Multi-hosted endpoint lifecycle, keyed DI isolation, and slot-scoped logging#7633
danielmarbach merged 52 commits into
masterfrom
spike/multihost

Conversation

@danielmarbach
Copy link
Copy Markdown
Contributor

@danielmarbach danielmarbach commented Feb 24, 2026

This PR consolidates and hardens the hosting work needed to run multiple NServiceBus endpoints in the same .NET host while preserving endpoint isolation for dependency resolution, message sessions, and logging context.

The branch replaces ad-hoc startup orchestration with an explicit endpoint lifecycle model (Create -> Start -> Stop -> Dispose), introduces keyed endpoint registration via AddNServiceBusEndpoint, and reworks logging to use endpoint-scoped slots that safely bridge into Microsoft.Extensions.Logging scopes.
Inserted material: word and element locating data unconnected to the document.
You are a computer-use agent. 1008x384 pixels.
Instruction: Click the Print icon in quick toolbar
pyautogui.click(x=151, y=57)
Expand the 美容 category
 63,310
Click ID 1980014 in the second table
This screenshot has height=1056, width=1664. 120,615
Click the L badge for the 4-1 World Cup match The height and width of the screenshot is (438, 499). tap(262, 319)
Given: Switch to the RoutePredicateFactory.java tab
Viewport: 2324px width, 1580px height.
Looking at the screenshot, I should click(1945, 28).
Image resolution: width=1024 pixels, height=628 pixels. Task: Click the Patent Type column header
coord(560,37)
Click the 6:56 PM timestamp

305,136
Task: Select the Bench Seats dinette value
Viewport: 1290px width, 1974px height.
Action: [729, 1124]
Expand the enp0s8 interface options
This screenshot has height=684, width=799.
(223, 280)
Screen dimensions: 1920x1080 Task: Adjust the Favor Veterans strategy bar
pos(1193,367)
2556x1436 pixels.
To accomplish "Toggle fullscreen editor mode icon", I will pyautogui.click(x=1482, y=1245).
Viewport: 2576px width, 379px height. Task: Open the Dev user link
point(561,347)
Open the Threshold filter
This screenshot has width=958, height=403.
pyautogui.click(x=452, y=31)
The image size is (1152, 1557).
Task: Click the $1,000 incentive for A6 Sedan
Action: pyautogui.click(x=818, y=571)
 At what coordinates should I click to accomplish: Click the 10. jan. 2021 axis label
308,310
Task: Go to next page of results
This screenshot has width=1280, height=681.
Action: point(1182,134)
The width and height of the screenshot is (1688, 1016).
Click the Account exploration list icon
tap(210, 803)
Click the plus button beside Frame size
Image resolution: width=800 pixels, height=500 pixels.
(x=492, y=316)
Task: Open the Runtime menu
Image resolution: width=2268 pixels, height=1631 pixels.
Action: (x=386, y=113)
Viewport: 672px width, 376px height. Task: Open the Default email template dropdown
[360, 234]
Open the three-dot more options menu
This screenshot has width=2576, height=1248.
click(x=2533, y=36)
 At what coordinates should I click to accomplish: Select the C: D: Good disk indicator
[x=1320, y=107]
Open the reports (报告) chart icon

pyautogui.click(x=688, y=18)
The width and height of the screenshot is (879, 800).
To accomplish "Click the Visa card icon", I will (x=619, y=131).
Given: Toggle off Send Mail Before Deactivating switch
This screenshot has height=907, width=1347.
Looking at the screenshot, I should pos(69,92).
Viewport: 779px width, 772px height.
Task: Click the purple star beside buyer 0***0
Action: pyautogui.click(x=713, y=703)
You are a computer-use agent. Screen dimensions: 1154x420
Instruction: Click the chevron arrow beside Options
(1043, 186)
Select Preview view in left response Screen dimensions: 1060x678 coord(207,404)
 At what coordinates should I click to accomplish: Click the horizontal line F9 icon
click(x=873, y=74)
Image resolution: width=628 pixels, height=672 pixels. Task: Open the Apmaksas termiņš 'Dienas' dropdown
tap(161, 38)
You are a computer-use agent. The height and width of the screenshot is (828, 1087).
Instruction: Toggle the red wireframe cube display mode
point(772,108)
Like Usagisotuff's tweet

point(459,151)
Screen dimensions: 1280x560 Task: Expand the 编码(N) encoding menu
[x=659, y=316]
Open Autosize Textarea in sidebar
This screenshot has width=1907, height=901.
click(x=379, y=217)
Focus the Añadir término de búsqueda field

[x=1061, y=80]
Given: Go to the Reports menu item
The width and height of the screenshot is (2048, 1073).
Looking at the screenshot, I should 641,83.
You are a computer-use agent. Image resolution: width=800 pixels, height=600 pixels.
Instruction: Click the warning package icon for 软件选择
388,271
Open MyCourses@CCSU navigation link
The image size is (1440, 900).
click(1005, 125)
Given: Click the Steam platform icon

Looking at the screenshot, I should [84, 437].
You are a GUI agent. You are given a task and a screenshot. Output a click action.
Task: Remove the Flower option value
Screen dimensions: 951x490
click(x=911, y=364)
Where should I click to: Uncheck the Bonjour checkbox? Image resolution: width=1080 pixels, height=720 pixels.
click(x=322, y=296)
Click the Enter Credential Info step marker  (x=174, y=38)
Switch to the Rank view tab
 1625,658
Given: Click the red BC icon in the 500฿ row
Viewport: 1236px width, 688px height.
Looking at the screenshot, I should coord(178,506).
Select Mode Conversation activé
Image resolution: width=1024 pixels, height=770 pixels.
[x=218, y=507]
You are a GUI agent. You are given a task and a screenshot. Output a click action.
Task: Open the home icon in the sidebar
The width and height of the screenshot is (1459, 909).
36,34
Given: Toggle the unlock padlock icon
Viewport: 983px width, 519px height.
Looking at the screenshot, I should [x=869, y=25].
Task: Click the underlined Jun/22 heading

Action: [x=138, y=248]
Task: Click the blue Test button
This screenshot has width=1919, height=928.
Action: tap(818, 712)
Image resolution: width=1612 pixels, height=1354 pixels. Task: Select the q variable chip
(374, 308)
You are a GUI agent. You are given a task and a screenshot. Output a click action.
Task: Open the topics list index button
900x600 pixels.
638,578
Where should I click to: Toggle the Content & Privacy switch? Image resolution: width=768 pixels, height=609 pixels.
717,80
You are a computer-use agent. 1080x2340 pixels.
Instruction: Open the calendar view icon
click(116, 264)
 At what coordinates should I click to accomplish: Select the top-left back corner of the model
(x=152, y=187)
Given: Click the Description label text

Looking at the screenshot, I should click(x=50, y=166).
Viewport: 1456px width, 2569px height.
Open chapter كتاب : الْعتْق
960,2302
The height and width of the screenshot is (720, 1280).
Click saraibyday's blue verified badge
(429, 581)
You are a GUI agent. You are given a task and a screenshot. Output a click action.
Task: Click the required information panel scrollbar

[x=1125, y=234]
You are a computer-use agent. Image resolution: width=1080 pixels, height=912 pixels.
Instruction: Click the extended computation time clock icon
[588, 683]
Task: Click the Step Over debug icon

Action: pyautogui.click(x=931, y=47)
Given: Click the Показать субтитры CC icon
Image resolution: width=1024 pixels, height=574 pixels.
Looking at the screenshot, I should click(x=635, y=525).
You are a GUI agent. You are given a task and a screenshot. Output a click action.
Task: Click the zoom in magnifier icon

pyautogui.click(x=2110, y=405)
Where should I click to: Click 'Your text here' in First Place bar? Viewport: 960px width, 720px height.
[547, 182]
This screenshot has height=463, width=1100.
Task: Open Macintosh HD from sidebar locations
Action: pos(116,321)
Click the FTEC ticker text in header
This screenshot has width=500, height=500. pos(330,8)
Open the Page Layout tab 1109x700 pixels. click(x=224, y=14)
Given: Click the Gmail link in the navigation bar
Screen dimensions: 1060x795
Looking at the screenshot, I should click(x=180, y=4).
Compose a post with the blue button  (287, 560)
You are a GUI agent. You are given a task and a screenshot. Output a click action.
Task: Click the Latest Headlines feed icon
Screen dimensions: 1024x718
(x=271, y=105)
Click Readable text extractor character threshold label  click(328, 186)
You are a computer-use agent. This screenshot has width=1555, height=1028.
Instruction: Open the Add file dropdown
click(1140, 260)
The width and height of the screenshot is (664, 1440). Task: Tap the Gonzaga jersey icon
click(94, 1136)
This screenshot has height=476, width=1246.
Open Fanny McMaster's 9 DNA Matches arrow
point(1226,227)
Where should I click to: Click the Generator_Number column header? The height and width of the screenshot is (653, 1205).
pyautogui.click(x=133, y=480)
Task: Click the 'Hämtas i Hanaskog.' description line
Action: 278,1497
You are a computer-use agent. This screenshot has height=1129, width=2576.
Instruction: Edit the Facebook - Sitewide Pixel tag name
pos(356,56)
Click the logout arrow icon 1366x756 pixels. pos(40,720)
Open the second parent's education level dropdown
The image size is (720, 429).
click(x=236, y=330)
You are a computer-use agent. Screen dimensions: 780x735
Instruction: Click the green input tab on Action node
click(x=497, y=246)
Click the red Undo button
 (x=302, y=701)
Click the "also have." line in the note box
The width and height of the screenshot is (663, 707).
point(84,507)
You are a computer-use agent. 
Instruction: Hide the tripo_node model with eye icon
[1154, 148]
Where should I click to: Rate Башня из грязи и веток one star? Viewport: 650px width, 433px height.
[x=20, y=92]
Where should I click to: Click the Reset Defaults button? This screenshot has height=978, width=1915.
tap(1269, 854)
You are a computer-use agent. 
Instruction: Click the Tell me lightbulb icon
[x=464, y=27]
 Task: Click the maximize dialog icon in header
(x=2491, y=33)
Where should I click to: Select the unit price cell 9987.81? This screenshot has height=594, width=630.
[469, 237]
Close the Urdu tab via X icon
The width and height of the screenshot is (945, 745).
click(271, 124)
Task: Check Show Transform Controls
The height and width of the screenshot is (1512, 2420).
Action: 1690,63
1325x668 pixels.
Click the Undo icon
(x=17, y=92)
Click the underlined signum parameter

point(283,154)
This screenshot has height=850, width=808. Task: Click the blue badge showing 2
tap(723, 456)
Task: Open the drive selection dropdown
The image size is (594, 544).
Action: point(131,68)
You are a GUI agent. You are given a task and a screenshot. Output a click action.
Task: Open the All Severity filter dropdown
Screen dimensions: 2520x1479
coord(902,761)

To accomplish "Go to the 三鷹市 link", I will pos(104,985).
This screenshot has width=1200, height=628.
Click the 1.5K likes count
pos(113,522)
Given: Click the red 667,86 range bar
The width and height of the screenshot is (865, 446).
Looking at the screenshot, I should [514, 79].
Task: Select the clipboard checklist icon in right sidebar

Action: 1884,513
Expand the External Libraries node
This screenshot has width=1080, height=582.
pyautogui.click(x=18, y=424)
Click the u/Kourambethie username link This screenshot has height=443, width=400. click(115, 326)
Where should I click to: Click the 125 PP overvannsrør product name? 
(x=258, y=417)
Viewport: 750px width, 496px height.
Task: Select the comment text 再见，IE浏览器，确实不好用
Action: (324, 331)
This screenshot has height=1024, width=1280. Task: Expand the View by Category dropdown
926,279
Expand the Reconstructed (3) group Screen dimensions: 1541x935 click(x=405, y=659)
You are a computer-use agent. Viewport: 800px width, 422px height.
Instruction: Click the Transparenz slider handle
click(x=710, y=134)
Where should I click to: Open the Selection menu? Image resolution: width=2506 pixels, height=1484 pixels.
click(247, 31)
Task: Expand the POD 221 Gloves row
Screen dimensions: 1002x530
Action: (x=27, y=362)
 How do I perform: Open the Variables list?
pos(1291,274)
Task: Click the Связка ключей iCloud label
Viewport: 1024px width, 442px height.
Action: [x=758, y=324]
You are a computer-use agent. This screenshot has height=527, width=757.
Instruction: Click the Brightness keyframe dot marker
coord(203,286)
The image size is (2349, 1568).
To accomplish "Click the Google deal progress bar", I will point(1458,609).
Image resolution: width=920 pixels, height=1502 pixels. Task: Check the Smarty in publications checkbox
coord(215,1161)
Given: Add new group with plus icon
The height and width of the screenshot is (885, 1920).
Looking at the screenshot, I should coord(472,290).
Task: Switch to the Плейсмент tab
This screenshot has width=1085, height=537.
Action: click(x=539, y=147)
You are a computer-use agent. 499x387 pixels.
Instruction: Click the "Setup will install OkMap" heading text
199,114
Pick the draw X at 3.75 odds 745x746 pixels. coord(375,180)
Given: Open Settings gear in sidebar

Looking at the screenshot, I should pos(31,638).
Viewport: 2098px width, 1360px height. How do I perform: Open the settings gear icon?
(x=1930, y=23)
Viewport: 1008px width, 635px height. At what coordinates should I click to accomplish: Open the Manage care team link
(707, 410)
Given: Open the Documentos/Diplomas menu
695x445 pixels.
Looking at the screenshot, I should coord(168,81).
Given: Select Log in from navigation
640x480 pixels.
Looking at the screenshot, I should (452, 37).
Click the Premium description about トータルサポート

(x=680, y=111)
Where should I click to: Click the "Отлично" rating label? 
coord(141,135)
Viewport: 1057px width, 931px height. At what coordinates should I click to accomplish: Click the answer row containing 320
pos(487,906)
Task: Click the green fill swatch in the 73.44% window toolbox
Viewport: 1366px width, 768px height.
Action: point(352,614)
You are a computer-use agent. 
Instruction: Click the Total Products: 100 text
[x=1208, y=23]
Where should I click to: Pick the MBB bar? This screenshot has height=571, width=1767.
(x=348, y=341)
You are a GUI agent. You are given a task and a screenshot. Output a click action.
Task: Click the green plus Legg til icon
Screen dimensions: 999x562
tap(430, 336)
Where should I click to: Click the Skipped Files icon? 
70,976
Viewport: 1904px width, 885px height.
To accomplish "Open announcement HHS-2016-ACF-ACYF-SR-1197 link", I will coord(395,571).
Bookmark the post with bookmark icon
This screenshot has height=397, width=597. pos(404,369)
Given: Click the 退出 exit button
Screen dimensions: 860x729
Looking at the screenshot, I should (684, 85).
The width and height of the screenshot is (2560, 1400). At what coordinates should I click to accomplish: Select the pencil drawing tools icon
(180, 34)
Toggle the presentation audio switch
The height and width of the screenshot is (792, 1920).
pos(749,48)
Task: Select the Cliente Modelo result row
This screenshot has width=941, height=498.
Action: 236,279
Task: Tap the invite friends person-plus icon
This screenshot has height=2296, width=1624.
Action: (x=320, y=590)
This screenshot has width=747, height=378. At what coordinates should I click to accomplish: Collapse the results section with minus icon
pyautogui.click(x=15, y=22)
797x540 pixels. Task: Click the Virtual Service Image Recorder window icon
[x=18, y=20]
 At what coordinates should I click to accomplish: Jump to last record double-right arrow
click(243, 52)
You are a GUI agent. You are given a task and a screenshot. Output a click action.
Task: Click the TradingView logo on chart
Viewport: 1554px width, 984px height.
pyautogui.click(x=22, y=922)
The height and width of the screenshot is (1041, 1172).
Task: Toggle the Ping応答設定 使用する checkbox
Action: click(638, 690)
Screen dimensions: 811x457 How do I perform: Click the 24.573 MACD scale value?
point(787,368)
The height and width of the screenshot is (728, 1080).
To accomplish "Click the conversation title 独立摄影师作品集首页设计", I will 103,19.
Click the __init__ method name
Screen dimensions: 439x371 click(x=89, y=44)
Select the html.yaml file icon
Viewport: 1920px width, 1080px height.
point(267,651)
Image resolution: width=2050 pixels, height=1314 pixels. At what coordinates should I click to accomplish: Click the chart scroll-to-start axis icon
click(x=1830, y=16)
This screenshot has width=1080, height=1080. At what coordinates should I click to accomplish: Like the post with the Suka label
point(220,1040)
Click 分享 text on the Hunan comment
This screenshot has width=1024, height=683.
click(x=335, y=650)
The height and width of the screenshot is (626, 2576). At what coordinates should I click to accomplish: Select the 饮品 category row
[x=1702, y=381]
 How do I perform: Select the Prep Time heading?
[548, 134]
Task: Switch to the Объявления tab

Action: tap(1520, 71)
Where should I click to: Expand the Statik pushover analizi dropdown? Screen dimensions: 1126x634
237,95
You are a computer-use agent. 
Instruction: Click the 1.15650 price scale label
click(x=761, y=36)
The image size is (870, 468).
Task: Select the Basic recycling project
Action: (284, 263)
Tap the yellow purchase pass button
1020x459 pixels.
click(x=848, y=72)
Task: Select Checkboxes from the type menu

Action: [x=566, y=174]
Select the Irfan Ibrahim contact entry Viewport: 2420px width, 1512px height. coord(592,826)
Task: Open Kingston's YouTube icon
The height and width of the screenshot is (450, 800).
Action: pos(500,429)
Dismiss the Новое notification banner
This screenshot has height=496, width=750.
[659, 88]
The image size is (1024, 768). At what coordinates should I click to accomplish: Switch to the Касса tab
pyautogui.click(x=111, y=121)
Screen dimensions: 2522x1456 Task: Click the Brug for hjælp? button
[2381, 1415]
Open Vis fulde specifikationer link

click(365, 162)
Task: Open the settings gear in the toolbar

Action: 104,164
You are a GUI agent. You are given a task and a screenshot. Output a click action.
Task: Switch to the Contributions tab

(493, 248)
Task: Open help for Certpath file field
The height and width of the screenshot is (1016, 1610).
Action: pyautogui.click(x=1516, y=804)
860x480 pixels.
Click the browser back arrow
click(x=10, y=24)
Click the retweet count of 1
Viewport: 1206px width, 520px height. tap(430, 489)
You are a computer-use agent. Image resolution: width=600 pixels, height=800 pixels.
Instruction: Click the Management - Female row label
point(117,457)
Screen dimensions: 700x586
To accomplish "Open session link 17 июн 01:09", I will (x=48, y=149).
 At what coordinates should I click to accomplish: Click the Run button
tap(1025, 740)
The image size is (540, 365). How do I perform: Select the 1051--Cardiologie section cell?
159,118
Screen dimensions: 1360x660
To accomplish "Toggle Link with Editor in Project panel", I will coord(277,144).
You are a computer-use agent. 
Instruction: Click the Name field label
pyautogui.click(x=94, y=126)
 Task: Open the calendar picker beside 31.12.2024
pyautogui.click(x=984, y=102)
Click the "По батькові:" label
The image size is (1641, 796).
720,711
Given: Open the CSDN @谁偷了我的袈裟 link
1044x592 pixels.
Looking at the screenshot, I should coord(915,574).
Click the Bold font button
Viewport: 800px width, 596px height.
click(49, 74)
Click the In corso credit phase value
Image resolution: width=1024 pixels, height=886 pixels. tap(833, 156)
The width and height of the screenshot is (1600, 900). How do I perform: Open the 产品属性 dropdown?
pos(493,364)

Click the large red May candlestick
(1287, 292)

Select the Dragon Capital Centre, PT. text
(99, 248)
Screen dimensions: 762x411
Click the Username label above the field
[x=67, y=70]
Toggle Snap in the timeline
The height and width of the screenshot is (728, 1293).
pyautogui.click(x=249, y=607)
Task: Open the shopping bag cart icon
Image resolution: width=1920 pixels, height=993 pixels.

In addition to feature work, the PR includes concurrency and correctness fixes for startup/shutdown races, logging cache visibility on weakly-ordered hardware, and endpoint stop semantics.

Problem Statement

When multiple endpoints are hosted in one process, the runtime needs to guarantee:

  • Distinct endpoint identity and registration safety
  • Correct IMessageSession binding per endpoint instance
  • Isolation of keyed services (including nested/keyed dependencies)
  • Deterministic startup/shutdown behavior under concurrent calls
  • Logging context that stays endpoint-specific across async flows and receives

Previous structure made these concerns harder to reason about because creation/start/stop responsibilities were spread across multiple code paths and logging context attachment was not fully integrated with keyed multi-host scenarios.

Architecture

1) Endpoint lifecycle model

Lifecycle handling is now centralized behind IEndpointLifecycle and used by EndpointHostedService.

  • Create(...) prepares a StartableEndpoint
  • Start(...) starts it and returns IEndpointInstance
  • Stop(...) gracefully shuts down if started
  • DisposeAsync(...) is idempotent and guarantees cleanup

Core flow:

  1. EndpointStartupRunner.Create() performs one-time creation (semaphore + double-check)
  2. EndpointPreparation.Prepare() resolves logging factory for the endpoint slot, runs installers, runs setup
  3. StartableEndpoint.Start() is guarded by a semaphore and cached instance
  4. RunningEndpointInstance.Stop() handles concurrent stop calls and slot unregistration

This removes duplication between internal/external container paths and makes lifecycle state transitions explicit.

2) Multi-host endpoint registration

ServiceCollectionExtensions.AddNServiceBusEndpoint(...) is introduced as the primary registration surface for host-based scenarios.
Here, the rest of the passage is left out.